Many malwares are analyzed and studied on a daily basis by researchers, companies, hackers and the curious  kids of the present age after they finish their homework, sigh!  Its always challenging, fruitful, satisfying to analyze a new malware which has not been touched and studied by others. That gives a rush ! So before analysis, why not make sure that its not analyzed before ? Enter ClamAV ...

ClamAV is used for classification of malwares by many malware analysts. Its always advisable to put the executable through ClamAV to understand if someone has analyzed it. We can refer to the analysis to gain knowledge about the malware, compare our analysis with the other and thereby understand how potent our methods of analysis are.

Virtual Machines for Malware Analysis

An ideal setup for Malware Analysis would be to have a machine where we can readily install and execute malicious programs. But given the nature of malicious programs, they may cause permanent and irreversible damage to the machine. To protect a machine from such damage Virtual Machines are used.
A Virtual Machine is a OS running within an OS. Softwares like VMWare and VirtualBox allow emulation of multiple Operating Systems on a single physical system.

Advantages of using a Virtual System:

• Safe environment to infect: We can safely infect a virtual machine without harming the base system to some extent (more will be explained about this later). This allows us to boldly analyze dangerous malwares which we would otherwise hesitate to analyze.   
• Snapshots: A snapshot taken in a Virtual Machine saves the state of the virtual OS 'at that point of time'. In the event of a system crash due to the malware, we can travel back to the state when the snapshot was taken.
• Host-Only Networking:  This is convenient for interconnecting virtual systems using a simulated network without additional hardware. The host-only network allows any virtual system to see all traffic on the simulated network when listening in promiscuous mode.This makes monitoring the specimen's network interactions easy.
• Multiple environments: Using virtual machines for different OS allows us to perform analysis on different Operating Systems. It is more feasible for people to have multiple systems with different OS  rather than buying different systems with multiple OS. Malwares usually behave differently on different OS and different versions of the same OS. Having multiple OS allows us to analyze malware behavior on different systems and thus get a better understanding of the malware.

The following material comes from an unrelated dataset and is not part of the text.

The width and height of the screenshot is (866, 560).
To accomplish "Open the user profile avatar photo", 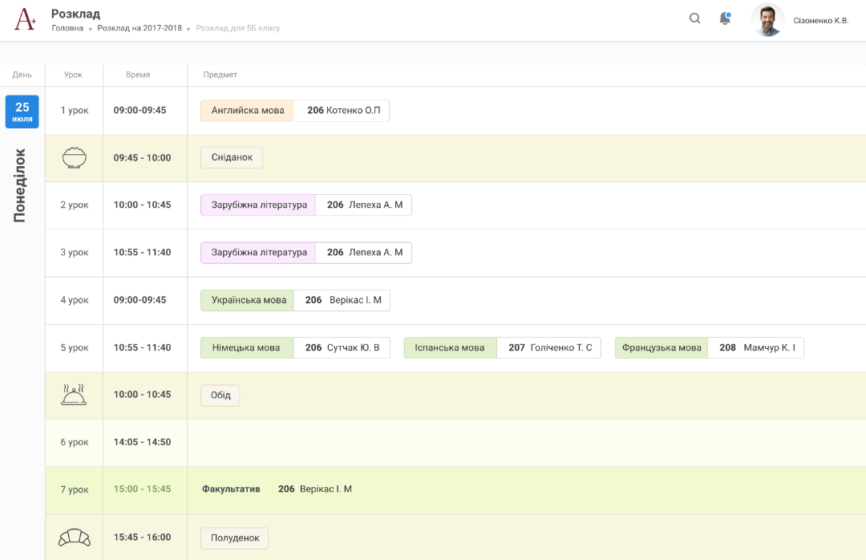I will [767, 20].
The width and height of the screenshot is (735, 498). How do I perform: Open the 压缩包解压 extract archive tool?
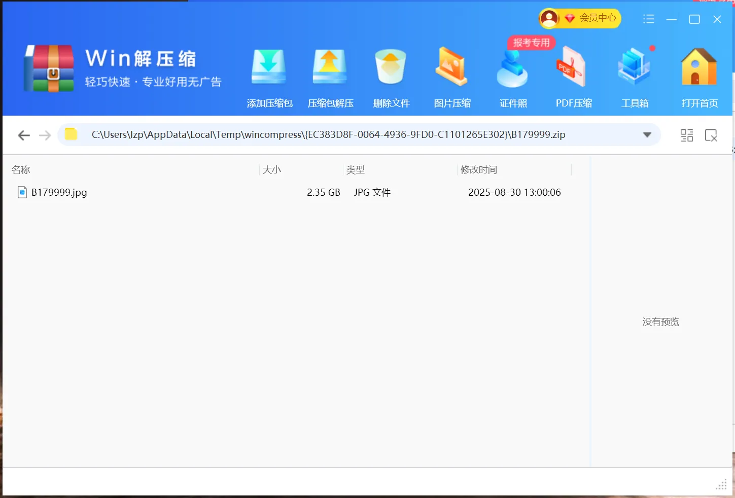[x=330, y=68]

So just how do I analyze Malware ?

There are two main ways in which Malwares are analyzed
1. Behavioral Analysis
2. Static Analysis

In Behavioral Analysis we observe the behavior of the Malware. We observe and record what changes the Malware is doing to the system it is infecting, how it is trying to stay under the hood undetected by the user of the machine.
This includes the use of tools like RegShot which shows us exactly what keys/files the malware is trying to modify, also a basic observation of system behavior is needed

In Static Analysis we try to analyze the Malware by observing the code of the program in question. Generally we go through the Assembly level code of the program and try to observe peculiar actions performed by it. There are certain actions which are peculiar to Malware behavior, if the same actions are found in the program, it is highly likely that the program is malicious in nature. We use Disassemblers like IDA Pro and Debuggers like OllyDBG for this purpose.

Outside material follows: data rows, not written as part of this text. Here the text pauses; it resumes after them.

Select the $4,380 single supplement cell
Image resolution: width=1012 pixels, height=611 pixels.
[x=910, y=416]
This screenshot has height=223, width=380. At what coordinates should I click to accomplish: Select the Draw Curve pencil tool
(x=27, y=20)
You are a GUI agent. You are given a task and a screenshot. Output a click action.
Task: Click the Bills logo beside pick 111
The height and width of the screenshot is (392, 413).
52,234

Both the methods have their Pros and Cons but both are very instrumental for a deeper, much thorough analysis.
Think of it like two sides of a coin.

I will shortly cover in depth about both the techniques mentioned in the post.

First Post

Let me set the context in the 'First Post'.
My aim in this blog is to analyze different types of Malwares. I would be analyzing both past as well as latest malwares.
I would try to explain a bit about the different Packers which are used in Malwares.
I will also shed some light on different techniques used in Malwares to make the life of a malware analyst difficult.